Report each line of the records where "agent" occurs.

--- START ---

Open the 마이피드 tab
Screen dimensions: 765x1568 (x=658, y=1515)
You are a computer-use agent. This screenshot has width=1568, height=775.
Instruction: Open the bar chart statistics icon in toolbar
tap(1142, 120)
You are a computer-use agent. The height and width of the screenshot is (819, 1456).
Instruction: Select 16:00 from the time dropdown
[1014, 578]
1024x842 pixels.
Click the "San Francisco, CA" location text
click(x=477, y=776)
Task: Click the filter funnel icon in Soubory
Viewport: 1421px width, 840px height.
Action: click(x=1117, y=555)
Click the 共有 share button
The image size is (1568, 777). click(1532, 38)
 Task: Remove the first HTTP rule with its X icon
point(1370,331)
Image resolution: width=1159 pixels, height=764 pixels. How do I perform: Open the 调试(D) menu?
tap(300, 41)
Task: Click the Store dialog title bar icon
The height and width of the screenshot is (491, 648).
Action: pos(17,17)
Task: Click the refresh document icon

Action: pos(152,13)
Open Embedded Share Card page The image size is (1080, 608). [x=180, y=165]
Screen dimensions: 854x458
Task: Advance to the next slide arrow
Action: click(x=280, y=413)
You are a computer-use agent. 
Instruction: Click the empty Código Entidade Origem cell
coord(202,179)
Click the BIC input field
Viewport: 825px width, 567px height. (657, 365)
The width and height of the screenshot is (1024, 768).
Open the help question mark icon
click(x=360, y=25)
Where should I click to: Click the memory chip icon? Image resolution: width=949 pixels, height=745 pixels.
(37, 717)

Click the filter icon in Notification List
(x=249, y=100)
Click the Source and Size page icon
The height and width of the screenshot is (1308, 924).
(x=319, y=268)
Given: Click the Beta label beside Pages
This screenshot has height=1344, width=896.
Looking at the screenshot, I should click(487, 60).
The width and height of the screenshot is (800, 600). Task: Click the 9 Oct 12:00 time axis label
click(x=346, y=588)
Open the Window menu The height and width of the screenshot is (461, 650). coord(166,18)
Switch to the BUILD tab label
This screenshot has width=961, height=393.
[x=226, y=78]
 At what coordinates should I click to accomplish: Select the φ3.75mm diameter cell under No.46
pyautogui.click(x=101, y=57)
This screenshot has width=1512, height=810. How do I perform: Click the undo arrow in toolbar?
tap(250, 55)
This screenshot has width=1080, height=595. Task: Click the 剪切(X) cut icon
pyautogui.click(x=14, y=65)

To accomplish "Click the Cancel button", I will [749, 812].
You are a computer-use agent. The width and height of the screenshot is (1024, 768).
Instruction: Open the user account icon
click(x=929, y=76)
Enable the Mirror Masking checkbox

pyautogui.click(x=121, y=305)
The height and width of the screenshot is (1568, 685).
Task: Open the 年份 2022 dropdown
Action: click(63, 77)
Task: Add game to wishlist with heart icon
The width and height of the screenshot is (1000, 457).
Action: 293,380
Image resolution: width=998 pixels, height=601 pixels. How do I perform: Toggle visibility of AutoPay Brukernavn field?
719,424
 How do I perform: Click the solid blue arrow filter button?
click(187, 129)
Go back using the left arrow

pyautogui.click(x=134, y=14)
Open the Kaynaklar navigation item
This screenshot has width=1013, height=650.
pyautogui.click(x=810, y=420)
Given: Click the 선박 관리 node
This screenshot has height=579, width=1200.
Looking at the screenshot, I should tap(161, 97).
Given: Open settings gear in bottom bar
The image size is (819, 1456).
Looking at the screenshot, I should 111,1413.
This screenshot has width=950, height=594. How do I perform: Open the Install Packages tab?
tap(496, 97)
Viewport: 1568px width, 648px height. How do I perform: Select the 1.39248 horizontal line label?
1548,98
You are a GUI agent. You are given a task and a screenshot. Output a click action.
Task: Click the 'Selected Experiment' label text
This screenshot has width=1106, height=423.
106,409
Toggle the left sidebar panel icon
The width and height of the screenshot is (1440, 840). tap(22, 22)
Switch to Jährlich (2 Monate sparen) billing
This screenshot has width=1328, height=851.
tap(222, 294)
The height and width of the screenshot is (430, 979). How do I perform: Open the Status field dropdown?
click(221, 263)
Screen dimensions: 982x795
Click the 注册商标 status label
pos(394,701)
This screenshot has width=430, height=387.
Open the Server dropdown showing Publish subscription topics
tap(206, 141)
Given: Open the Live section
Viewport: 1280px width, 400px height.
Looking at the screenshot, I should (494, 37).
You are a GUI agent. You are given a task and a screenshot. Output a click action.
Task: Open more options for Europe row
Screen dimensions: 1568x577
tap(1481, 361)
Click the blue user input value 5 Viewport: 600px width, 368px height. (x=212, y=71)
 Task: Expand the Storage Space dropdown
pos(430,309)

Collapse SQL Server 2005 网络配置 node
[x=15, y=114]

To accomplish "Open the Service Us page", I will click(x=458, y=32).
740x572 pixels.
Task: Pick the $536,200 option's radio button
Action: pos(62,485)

--- END ---

> _Response to this exercise_
You are a computer-use agent. This screenshot has width=1568, height=775.
You are a computer-use agent. The height and width of the screenshot is (819, 1456).
You are a computer-use agent. 
You are a computer-use agent. The width and height of the screenshot is (1024, 768).
You are a GUI agent. You are given a task and a screenshot. Output a click action.
You are a GUI agent. You are given a task and a screenshot. Output a click action.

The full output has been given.